-- Working data --
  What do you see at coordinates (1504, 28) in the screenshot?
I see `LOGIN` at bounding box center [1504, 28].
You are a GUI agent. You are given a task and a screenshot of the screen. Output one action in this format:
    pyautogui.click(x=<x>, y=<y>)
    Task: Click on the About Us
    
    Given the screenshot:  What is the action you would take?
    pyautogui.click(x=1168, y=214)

==

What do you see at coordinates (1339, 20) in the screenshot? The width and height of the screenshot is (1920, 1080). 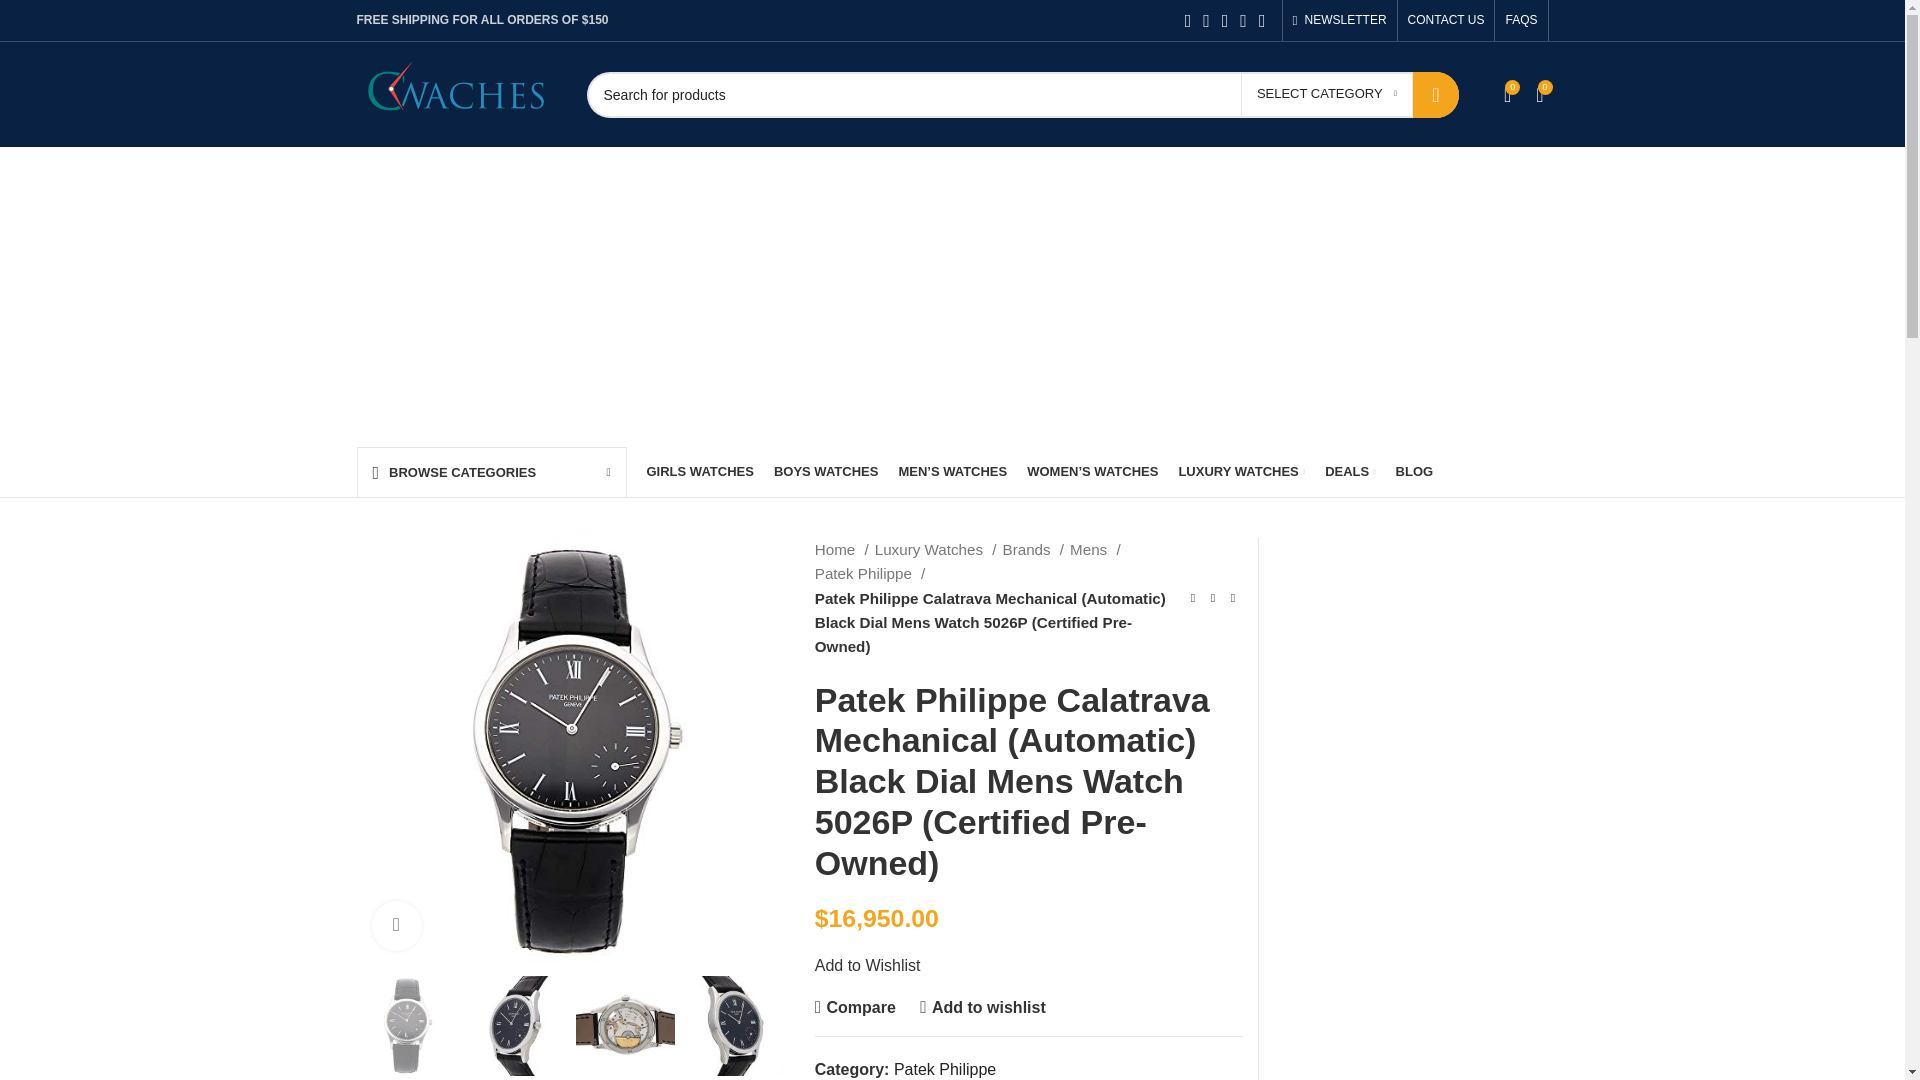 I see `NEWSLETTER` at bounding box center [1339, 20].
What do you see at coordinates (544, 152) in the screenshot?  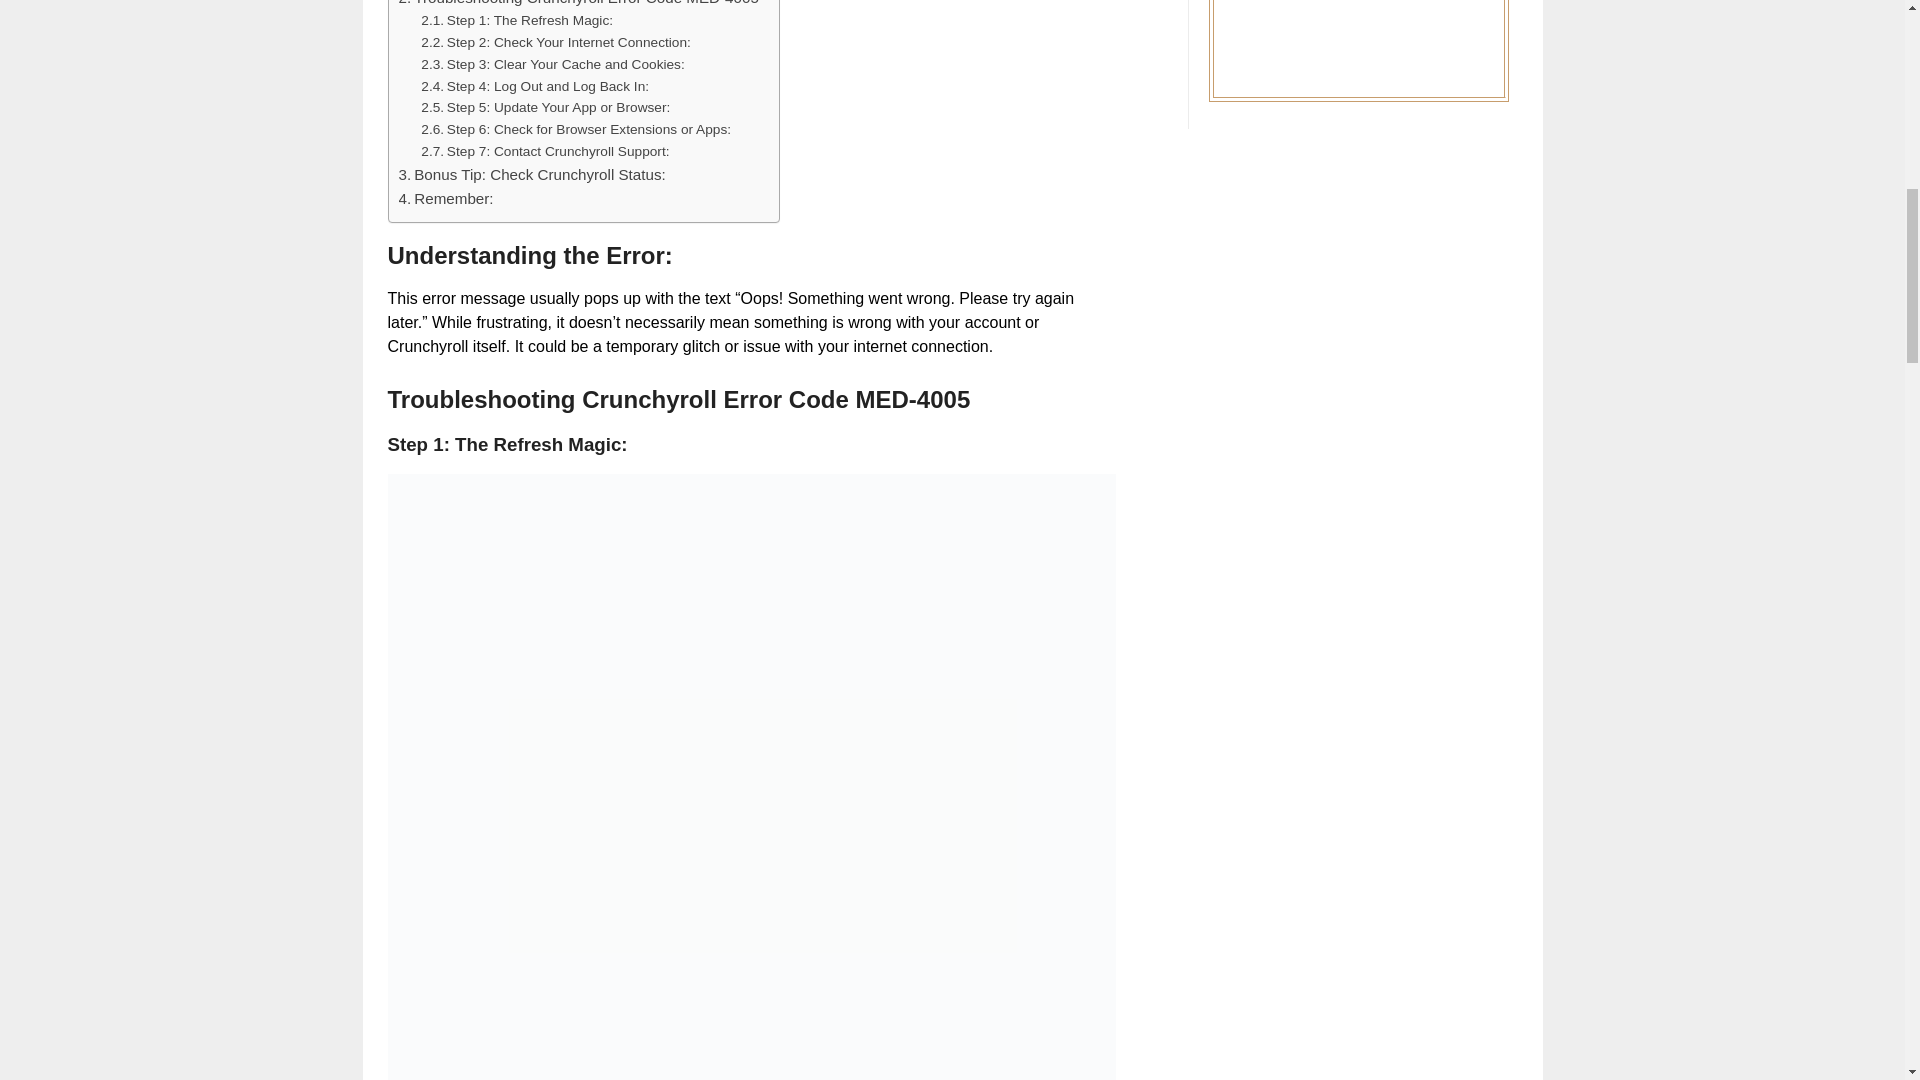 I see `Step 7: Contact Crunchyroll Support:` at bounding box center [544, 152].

--

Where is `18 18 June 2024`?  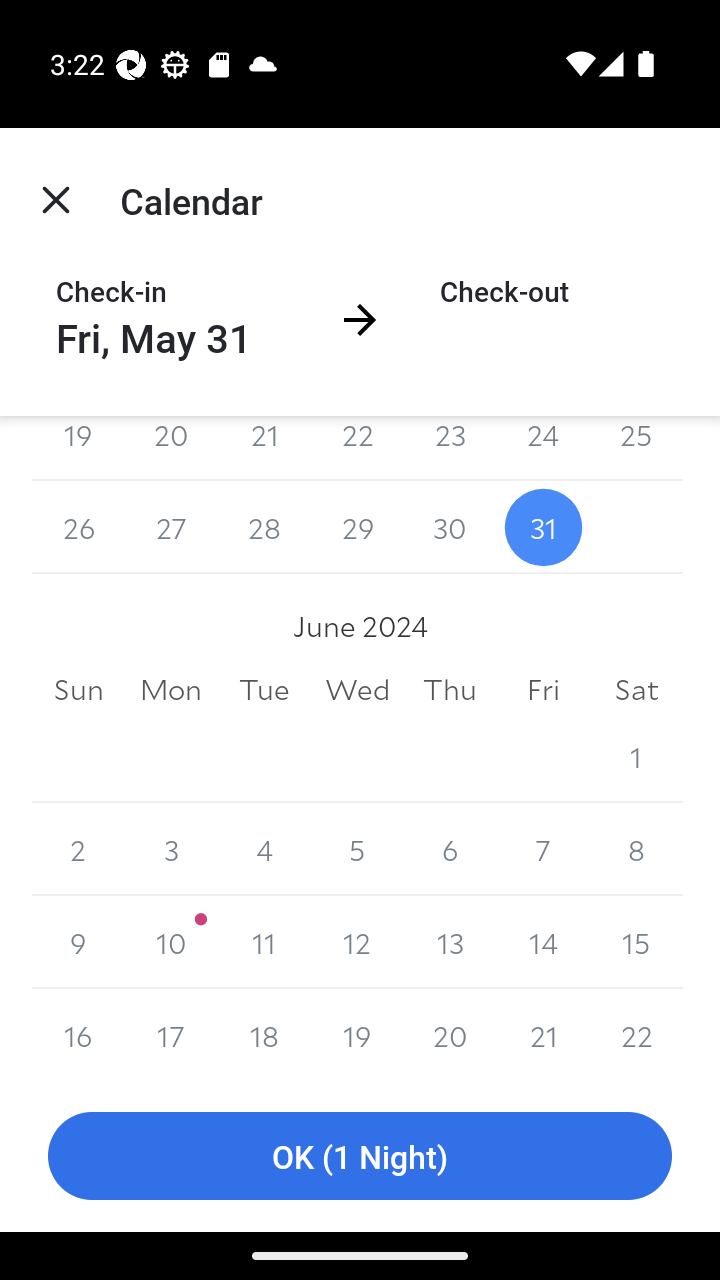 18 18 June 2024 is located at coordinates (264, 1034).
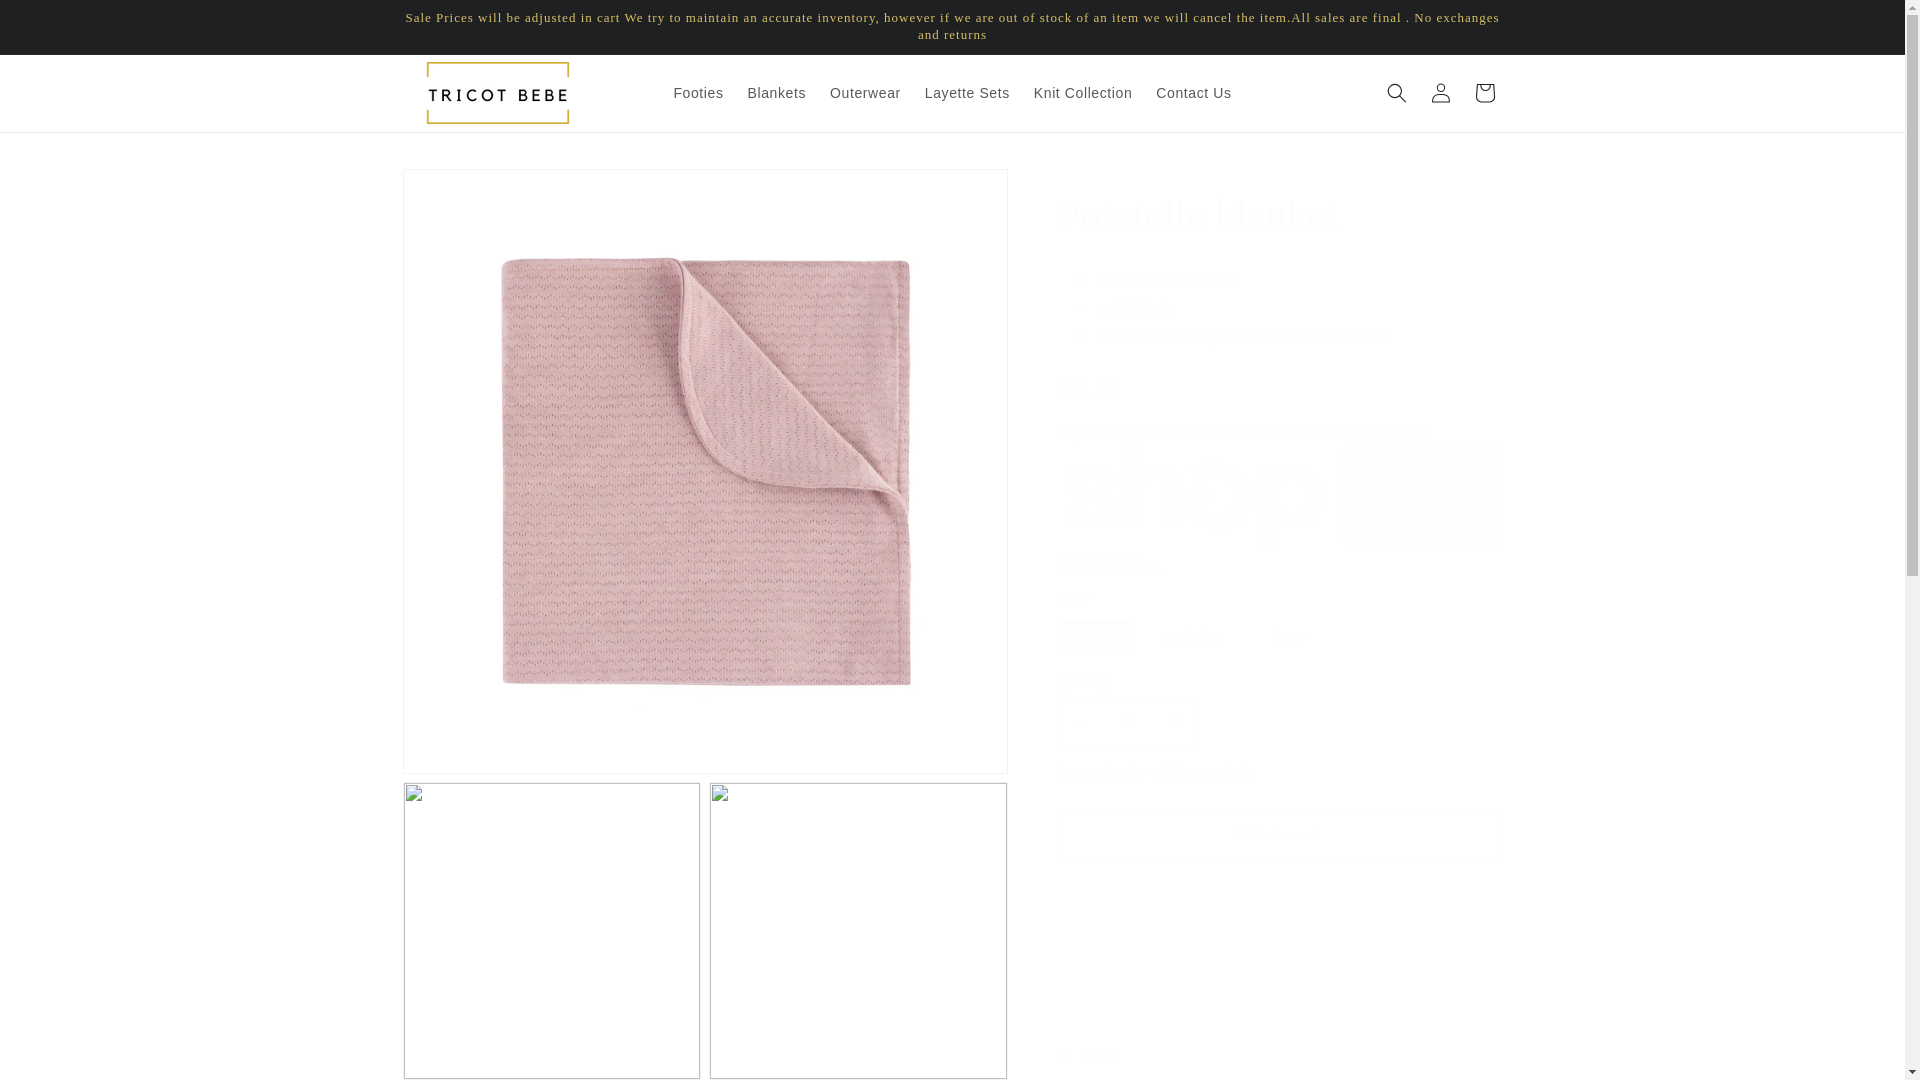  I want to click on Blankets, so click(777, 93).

-- Exercise objective --
Rename "About Us" to "Contact Us" in the lines that begin at the one containing "What do you see at coordinates (1504, 28)" and stop after the one containing "pyautogui.click(x=1168, y=214)", leaving everything else unchanged.

-- Task answer --
  What do you see at coordinates (1504, 28) in the screenshot?
I see `LOGIN` at bounding box center [1504, 28].
You are a GUI agent. You are given a task and a screenshot of the screen. Output one action in this format:
    pyautogui.click(x=<x>, y=<y>)
    Task: Click on the Contact Us
    
    Given the screenshot:  What is the action you would take?
    pyautogui.click(x=1168, y=214)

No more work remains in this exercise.